Heteroskedasticity

Classic Linear Regression Model

The classic linear regression model is one method to determine the relationship between two variables.

Ordinary Least Squares (OLS) is a method for estimating the unknown parameters in a linear regression model. This method minimizes the differences between the observed responses in a dataset and the responses predicted by the linear approximation of the data.

Efficient OLS

The OLS estimator provides unbiased results when the Classic LInear Regression Model is reliable.

OLS is the Best Linear Unbiased Estimator (BLUE). This means that out of all possible linear unbiased estimators, OLS gives the most precise estimates.

OLS is the Best Unbiased Estimator (BUE), so it even beats non-linear estimators.

Assumptions of the Classic Linear Regression Model

In order to ensure the model creates a reliable relationship between our variables, we must provide good data that can prove the basic assumptions of the classic linear regression are true.

One of these assumptions is that there is homoskedastiticty within the error terms.

What is Homoskedasticity?

Homoskedasticity relates to the variance in error term. Variance in error terms that is constant is said to be homoskedastic.

\[var(u_i/x_i) = \sigma^{2}\]

This means that the variance of \(u_i\) does not depend on the value of \(x_i\).

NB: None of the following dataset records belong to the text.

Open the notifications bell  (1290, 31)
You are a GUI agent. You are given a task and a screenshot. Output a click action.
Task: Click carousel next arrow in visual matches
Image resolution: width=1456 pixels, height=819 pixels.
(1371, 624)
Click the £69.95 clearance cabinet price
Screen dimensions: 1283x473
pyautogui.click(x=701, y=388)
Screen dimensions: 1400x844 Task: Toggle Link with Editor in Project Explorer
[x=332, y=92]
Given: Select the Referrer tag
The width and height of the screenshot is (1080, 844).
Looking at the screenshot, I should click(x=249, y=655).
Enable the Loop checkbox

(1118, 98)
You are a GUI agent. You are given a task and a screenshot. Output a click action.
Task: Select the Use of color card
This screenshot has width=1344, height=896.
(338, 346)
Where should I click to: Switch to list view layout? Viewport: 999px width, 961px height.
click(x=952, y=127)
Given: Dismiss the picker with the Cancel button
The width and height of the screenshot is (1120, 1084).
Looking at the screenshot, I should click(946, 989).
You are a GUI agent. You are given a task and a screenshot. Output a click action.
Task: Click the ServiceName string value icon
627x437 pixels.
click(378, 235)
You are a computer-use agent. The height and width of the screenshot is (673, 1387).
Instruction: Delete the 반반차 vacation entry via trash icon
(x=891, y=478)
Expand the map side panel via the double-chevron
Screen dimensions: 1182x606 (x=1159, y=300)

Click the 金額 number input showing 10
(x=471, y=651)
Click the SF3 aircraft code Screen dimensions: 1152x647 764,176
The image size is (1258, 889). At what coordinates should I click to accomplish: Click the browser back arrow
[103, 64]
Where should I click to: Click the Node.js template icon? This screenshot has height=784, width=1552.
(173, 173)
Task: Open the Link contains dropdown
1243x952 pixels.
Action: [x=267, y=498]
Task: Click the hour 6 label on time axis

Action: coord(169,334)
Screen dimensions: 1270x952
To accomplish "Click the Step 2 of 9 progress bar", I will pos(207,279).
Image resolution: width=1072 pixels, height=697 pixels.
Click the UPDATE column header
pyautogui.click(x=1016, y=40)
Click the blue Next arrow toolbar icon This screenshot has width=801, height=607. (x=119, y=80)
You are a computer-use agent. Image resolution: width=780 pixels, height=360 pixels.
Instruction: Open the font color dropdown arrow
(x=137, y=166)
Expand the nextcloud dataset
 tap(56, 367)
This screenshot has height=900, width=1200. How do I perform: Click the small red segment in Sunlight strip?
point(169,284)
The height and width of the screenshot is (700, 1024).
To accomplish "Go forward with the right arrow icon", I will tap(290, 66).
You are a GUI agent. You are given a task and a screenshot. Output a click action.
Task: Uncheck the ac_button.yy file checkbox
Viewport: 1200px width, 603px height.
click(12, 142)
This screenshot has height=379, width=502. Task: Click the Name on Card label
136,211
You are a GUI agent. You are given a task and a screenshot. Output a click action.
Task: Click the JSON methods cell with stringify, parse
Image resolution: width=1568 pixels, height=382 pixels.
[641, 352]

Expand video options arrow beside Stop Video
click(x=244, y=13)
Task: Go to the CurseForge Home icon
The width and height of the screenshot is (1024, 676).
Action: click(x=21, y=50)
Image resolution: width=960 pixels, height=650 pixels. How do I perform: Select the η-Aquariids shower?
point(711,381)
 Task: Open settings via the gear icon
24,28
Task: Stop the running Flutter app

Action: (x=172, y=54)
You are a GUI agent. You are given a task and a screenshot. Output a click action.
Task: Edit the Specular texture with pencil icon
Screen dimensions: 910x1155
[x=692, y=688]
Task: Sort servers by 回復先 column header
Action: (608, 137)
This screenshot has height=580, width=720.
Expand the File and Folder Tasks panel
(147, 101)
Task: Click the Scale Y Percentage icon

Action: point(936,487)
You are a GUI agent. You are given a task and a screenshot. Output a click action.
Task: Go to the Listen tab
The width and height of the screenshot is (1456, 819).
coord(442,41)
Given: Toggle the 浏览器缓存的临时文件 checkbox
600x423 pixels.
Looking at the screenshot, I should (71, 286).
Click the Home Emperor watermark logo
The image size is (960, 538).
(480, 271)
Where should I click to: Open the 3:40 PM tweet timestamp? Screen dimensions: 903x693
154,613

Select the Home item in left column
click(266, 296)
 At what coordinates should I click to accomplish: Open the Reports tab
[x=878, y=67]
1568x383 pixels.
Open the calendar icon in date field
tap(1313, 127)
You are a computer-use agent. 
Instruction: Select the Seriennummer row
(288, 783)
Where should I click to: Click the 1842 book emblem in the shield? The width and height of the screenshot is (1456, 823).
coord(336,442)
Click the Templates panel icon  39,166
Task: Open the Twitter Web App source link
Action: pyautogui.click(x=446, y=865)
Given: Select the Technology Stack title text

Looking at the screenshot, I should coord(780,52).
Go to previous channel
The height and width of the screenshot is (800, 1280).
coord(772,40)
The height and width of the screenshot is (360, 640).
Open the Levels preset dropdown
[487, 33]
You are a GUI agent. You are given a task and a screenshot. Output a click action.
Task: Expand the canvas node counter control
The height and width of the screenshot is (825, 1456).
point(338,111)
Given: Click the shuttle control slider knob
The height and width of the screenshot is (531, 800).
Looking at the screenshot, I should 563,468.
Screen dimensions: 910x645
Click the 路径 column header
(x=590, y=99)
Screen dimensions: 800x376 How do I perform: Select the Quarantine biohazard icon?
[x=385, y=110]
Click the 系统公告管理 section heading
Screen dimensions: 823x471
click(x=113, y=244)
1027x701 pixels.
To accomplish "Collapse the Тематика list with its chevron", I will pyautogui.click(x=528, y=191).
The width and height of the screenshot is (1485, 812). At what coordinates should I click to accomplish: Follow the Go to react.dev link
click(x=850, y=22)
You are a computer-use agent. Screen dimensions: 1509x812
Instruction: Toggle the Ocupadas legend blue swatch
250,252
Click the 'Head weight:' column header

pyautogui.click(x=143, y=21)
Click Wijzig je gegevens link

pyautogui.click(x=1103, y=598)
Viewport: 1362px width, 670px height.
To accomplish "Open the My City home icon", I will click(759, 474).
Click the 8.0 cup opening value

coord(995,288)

Heteroskedasticity Error Terms

When the variance is not constant, the error terms are said to be heteroskedastic.

Errors are more likely to occur as the value of the independant variable increases.

Any time that there is a high value for an independant variable that is a necessary but not sufficient condition for an observation to have a high value on a dependant variable, heteroskedasticity is likely.

Example of Heteroskedasticity

Annual family income is the Independant Variable.

Annual family expenditures on vacations is the Dependant variable.

Families with low incomes will spend relatively little on vacations, and the variations in expenditures across such families will be small because they all have less discretionary income.

Families with large incomes have a higher discretionary income. The mean amount spent on vacations will be higher, but there will also be greater variability among such families, resulting in heteroskedasticity.

Other Explanations for Heteroskedasticity

Measurement Error
Model Misspecifications (such as using \(X\) when the - model requires \(X^2\)).
Subpopulation Differences
Other interation effects

Consequences of Heteroskedasticity

Heteroskedasticity does not result in biased parameter estimates in OLS, but estimates are no longer BLUE. Meaning among all the unbiased estimators, OLS does not provide the estimate with the smallest variance.
When heteroskedasticity is present, OLS gives equal weight to all observations when some obversations contain less information than others.
In using methods other than OLS, heteroskedasticity can produce biased and misleading parameter estimates.

Correcting Heteroskedasticity in R

Heterokedasticity can be removed quickly and easily from our model using R by installing some additional packages.

The packages that contain functions to remove Heteroskedasticity are called sandwich and lmtest.

Installing Required Packages

install.packages(sandwich)

install.packages(lmtest)

library(sandwich)

library(lmtest)

These commands will install the required packages and download the packages into R Memory .

Estimating variance- covariance matrix

Now to check whether the data has heteroskedasticity or not, construct a variance covariance matrix.

vcovHC(FitLinReg, omega = NULL, type = "HC4")

The first parameter is the regression model. Keep omega as NULL. The type parameter refers to what measure of heteroskedasticity is being used, there are 5 types from HC0 to HC4. HC4 is the latest.

Variance- Covariance Matrix

The independent variables are listed both in column and rows. The diagonal elements show the variance of each variable with itself. The diagonal values should have been constant, but since they vary, we can detect the presence of heteroskedasticity!

Finally to remove this heteroskedasticity, use the coeftest() function in R.

coeftest(FitLinReg, df = Inf, vcovHC(FitLinReg, omega = NULL, type = "HC4"))

'df' stands for degrees of freedom and we take it as infinite because of the large number of variables.

Variance- Covariance Matrix with Heteroskedasticity errors removed

This has fixed the standard errors in your regression!